> **REQUIRED WORK**
Output exactly the first line of the listing and each line after it, through the line that contains "Given: Click the delete all printers icon"; add nothing else.

> **MATERIAL SUPPLIED**

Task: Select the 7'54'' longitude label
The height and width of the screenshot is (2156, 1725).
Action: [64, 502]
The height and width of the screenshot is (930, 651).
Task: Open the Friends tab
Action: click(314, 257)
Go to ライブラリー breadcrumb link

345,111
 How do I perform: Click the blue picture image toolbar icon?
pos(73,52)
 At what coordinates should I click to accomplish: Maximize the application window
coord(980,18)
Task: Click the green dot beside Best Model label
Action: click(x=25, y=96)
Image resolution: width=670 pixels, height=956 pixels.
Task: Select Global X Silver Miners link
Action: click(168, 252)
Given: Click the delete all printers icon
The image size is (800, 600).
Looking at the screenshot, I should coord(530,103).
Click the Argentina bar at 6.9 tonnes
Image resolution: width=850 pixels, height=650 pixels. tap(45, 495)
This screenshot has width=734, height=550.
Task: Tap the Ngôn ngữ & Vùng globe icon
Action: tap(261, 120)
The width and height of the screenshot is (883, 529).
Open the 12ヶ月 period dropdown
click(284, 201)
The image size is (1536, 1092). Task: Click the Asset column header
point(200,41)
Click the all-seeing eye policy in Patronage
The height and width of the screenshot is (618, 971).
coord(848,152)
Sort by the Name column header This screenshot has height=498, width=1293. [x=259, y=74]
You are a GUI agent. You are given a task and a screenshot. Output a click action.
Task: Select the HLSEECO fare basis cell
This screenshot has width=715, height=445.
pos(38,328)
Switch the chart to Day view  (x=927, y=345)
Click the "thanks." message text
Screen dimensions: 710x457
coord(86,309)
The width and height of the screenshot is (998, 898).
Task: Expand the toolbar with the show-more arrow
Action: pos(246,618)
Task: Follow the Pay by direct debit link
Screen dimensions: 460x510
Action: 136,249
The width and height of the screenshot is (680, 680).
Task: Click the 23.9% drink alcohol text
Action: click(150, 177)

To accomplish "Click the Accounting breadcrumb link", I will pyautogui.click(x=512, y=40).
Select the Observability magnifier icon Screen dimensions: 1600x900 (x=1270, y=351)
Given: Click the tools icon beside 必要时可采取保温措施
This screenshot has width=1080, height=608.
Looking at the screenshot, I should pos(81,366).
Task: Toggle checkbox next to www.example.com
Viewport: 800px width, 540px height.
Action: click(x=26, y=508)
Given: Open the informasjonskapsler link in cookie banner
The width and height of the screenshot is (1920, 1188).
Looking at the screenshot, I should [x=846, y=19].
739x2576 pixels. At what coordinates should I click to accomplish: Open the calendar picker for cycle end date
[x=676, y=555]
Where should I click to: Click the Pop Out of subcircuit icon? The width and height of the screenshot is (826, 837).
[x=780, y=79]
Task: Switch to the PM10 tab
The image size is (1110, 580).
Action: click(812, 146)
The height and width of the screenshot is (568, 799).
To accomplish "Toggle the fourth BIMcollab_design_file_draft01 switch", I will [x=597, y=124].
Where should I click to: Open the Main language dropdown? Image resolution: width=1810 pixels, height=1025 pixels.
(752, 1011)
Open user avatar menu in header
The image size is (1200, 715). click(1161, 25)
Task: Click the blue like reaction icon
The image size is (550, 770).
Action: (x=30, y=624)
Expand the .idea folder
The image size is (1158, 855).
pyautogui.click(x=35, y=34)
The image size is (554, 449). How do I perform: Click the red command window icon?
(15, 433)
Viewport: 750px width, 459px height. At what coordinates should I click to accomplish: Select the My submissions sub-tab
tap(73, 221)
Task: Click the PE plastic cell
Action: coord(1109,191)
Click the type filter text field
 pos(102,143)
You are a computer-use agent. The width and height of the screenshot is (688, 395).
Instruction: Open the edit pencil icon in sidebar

> **ANSWER SPACE**
Task: Select the 7'54'' longitude label
The height and width of the screenshot is (2156, 1725).
Action: [64, 502]
The height and width of the screenshot is (930, 651).
Task: Open the Friends tab
Action: click(314, 257)
Go to ライブラリー breadcrumb link

345,111
 How do I perform: Click the blue picture image toolbar icon?
pos(73,52)
 At what coordinates should I click to accomplish: Maximize the application window
coord(980,18)
Task: Click the green dot beside Best Model label
Action: click(x=25, y=96)
Image resolution: width=670 pixels, height=956 pixels.
Task: Select Global X Silver Miners link
Action: click(168, 252)
Given: Click the delete all printers icon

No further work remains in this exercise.